> **WHAT TO DO**:
(a) Using the passage about Justin's bleeding and colonoscopy, say whether each statement below agrees with it. For each one, answer yes or no and quote the words of the passage that decide it.
(i) Justin's CMV numbers had reached the level of concern.
(ii) Justin drank more than 6 liters of prep fluid over 18 hours.
(iii) Theory #4 was called the scariest option.
(b) Extend the passage about Justin's bleeding and colonoscopy, picking up after its final sentence.

++++ PASSAGE TO READ

Theory #3: There are two viruses that we all have inside of us that only become active when your body is immunosuppressed. Between the Immunosuppressants and the steroids Justin’s numbers for a virus called CMV started to increase – not anywhere to the “level of concern” but they were increasing. This virus can cause sores in the GI tract and those could be causing the bleeding. This is the second most scary option as this virus can be resistant to medications.
Theory #4: Justin’s GVHD got worse and the steroids he was on for the week just masked it instead of treating it. This was the scariest option.
In order to have a clear idea of what theory was actually causing the bleeding and pain a full colonoscopy needed to be done, quickly. Thursday evening soon became about colonoscopy preparation for an early morning procedure. Around 7pm Annie brought in the jug of prep solution that Justin needed to finish before midnight. One sip in and we knew this was going to be a long night.
To make a long (and disgusting) story short – Justin’s procedure was pushed back to Friday afternoon so that he had ample time to prep. Every time we thought we were in the clear (pun intended), he was instructed to drink more. It took him 18 hours to drink over 6 liters of colonoscopy prep fluid. By the time he was ready to go we were both exhausted. They wheeled him down at about 3pm Thursday afternoon, after which Annie put a “Do Not Disturb” sign on his door and instructed me to sleep. I didn’t argue with her.
With no obvious signs of increased GVHD or an ulcer to cauterize during the procedure, Justin’s team started running with Theory #1: the blood thinners caused some issues. They scheduled a second procedure for Friday morning to have a filter placed in the vein leading to Justin’s lungs to keep the blood clot from traveling and causing any issues.

++++++++
++++ DATA PROVIDED

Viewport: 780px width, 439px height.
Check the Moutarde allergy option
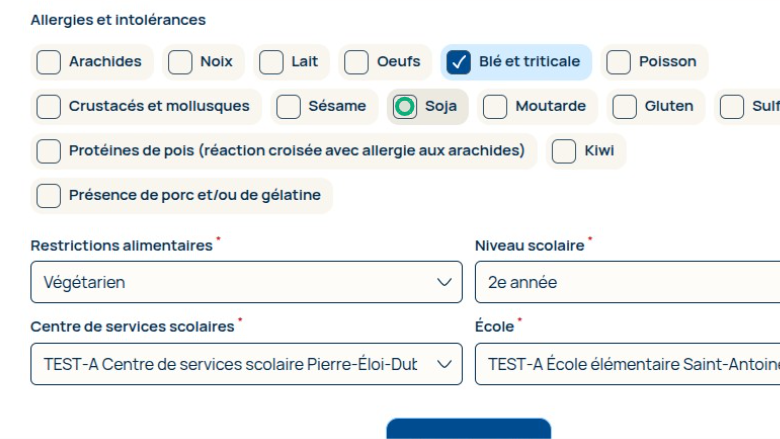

++++++++

> **SET OF ANSWERS**:
(a)
(i) No: "not anywhere to the “level of concern” but they were increasing"
(ii) Yes: "It took him 18 hours to drink over 6 liters of colonoscopy prep fluid."
(iii) Yes: "This was the scariest option."

(b)
Justin really does have the best team with him, by Saturday afternoon his PA, Brittany, was pushing for answers from the pathology department. She, like us, was not interested in waiting until Monday for results. Preliminary readings determined that his GVHD, while present, was no worse than it was a week ago – our highest concern had been scratched off the list. Later in the day she came back with more news – pathology reported no signs of the CMV virus, the second scariest option was also off the table.
By this morning (Sunday), all of the reports have come back and his team is confident that it was the blood thinner medication switch that caused the bleeding. The switch from an injection to the pill form was prompted by our insurance company who would not approve the shots until various pill forms of the medication were attempted. Brittany assured us that this would no longer be a problem – she said so with a big smile on her face. I know, without a doubt, that she went to battle for us yesterday.
After a horrible Thursday and Friday filled with colonoscopy prep, the actual procedure, anesthesia medication induced sleep and a Saturday of filter placement followed by more anesthesia mediation induced sleep, Justin is awake (well, here and there) and looking better today. His diet was advanced off of the clear liquids back to GVHD 1 – which means he gets his beloved sliced peaches, rice, potatoes, chicken, and broth. His growling stomach was overjoyed to have a breakfast of applesauce and peaches.
At this point, the plan is to slowly get Justin back to where he was on Wednesday: advancing his diet and taking all medications in pill form. I hesitantly asked Brittany today when we might be looking at discharge and she hesitantly projected the end of the week. She and the doctor both laughed because of how last week went, but they are confident that they have pinpointed the issues that dictated this extra week’s stay.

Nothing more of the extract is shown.